Triangularization of matrices over algebraically closed field

Question

A friend of mine is studying physics in first semester and for his next assignment, he has to prove the following theorem:

Let $V$ be a finite dimensional vector space over an algebraically closed field $K$. Further, let $f: V \to V$ be an endomorphism. Then there exists a basis $B$ of $V$, such that $\mbox{Mat}_{B,B}(f)$ is an upper triangular matrix.

Now this theorem really stumbles me, because I know two proofs of it but they are way beyond first semester. They have only introduced elementary matrix/basis manipulation, basis change theorems and they know theorems about the existence of eigenvectors and eigenvalues ($K$ is algebraically closed so there has to exist an eigenvector). Is there a way to prove this theorem just with the mentioned work tools?

Thanks for your help!

Answer 1

Let $A$ be the matrix of $f$ with respect to a basis. You need to find an invertible matrix $S$ and an upper triangular matrix $T$ such that $A=STS^{-1}$.

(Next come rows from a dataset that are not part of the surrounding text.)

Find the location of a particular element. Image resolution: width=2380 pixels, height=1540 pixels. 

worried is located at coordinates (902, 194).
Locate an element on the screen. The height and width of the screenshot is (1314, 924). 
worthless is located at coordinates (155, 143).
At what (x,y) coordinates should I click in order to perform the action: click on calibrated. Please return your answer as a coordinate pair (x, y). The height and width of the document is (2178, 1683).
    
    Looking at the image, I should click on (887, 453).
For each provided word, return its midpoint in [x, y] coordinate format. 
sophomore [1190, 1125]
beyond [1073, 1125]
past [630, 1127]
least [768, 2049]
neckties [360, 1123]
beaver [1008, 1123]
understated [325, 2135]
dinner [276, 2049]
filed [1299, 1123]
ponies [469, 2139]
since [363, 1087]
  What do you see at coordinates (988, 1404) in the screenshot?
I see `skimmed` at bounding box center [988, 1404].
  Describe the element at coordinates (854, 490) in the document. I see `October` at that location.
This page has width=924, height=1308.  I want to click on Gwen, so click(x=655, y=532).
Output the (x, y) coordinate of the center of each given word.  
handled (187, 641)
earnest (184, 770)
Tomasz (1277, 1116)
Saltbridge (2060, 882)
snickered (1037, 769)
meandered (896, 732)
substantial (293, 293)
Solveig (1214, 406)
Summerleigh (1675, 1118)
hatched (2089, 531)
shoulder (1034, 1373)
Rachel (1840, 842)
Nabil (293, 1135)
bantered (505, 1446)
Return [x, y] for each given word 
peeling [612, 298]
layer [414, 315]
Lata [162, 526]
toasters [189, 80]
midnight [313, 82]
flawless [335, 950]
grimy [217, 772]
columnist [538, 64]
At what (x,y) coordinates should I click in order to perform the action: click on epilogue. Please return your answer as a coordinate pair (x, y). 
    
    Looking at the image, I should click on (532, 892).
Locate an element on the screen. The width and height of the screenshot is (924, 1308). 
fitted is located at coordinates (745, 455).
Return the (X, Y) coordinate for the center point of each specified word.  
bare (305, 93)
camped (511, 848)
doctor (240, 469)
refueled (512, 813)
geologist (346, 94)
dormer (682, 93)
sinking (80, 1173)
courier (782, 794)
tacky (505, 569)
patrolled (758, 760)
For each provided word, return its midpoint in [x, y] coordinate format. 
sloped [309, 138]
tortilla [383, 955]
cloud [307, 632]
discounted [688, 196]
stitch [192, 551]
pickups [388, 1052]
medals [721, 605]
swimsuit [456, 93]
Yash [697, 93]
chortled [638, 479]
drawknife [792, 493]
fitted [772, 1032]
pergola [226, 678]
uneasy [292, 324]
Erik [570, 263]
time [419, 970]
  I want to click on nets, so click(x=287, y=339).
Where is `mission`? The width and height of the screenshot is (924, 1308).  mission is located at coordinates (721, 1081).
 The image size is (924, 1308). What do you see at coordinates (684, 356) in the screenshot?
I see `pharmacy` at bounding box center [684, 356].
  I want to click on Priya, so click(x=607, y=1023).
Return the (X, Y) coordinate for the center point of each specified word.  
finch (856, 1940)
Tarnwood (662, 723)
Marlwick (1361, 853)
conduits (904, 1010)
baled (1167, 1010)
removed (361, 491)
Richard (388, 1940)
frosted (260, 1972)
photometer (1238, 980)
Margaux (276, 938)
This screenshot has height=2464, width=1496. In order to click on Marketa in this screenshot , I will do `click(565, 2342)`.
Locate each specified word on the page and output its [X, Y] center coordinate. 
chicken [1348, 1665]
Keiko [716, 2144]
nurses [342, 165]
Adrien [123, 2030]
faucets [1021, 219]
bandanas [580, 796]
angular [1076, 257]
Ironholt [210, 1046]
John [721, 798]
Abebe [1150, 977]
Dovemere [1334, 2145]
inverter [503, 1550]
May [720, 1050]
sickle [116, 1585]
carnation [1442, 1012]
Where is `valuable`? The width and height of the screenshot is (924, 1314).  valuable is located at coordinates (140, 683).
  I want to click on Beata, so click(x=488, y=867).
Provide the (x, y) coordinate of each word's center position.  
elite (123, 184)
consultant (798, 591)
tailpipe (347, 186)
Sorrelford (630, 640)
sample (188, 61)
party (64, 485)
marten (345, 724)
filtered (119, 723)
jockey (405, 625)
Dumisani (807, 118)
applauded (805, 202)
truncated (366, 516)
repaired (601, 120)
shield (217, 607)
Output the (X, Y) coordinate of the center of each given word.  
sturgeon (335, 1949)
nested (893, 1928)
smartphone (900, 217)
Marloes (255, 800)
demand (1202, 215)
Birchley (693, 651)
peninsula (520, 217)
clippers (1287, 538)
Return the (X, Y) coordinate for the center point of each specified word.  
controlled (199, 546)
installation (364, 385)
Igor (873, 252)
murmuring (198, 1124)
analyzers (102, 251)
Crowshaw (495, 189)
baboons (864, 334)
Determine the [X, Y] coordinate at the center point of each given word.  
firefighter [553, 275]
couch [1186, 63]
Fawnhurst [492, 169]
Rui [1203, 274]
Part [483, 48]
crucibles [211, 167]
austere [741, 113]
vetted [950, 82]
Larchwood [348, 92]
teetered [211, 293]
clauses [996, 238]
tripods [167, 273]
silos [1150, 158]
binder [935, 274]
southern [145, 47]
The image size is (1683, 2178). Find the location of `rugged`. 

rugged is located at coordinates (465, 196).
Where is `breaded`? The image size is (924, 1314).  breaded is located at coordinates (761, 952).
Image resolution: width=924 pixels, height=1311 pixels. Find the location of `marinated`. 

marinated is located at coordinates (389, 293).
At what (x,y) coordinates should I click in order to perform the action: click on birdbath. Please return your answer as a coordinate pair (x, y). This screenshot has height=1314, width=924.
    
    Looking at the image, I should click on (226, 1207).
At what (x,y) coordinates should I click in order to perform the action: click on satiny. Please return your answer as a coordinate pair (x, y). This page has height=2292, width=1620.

Since the base field is algebraically closed, we can find an eigenvalue $\lambda$ and an eigenvector $v$. Complete $v$ to a basis of $V$, say $\{v=v_1,v_2,\dots,v_n\}$, and let $S_0=[v_1\ v_2\ \dots\ v_n]$. Then $$ S_0^{-1}AS_0= \begin{bmatrix} \lambda & \mathbf{x}^T \\ \mathbf{0} & A_1 \end{bmatrix} $$ for some vector $\mathbf{x}\in K^{n-1}$ and some $(n-1)\times(n-1)$ matrix $A_1$. By induction hypothesis, there is an invertible $(n-1)\times(n-1)$ matrix $S_1$ such that $$ T_1=S_1^{-1}A_1S_1 $$ is upper triangular. Consider $$ \hat{S}_1= \begin{bmatrix} 1 & \mathbf{0}^T \\ \mathbf{0} & S_1 \end{bmatrix} $$ Then $$ \hat{S}_1^{-1}= \begin{bmatrix} 1 & \mathbf{0}^T \\ \mathbf{0} & S_1^{-1} \end{bmatrix} $$ and \begin{align} \hat{S}_1^{-1}S_0^{-1}AS_0\hat{S}_1&= \begin{bmatrix} 1 & \mathbf{0}^T \\ \mathbf{0} & S_1^{-1} \end{bmatrix} \begin{bmatrix} \lambda & \mathbf{x}^T \\ \mathbf{0} & A_1 \end{bmatrix} \begin{bmatrix} 1 & \mathbf{0}^T \\ \mathbf{0} & S_1 \end{bmatrix}\\ &= \begin{bmatrix} 1 & \mathbf{0}^T \\ \mathbf{0} & S_1^{-1} \end{bmatrix} \begin{bmatrix} \lambda & \mathbf{x}^TS_1\\ \mathbf{0} & A_1S_1 \end{bmatrix} \\ &= \begin{bmatrix} \lambda & \mathbf{x}^TS_1\\ \mathbf{0} & S_1^{-1}A_1S_1 \end{bmatrix} \\ &= \begin{bmatrix} \lambda & \mathbf{x}^TS_1\\ \mathbf{0} & T_1 \end{bmatrix} \end{align} is upper triangular.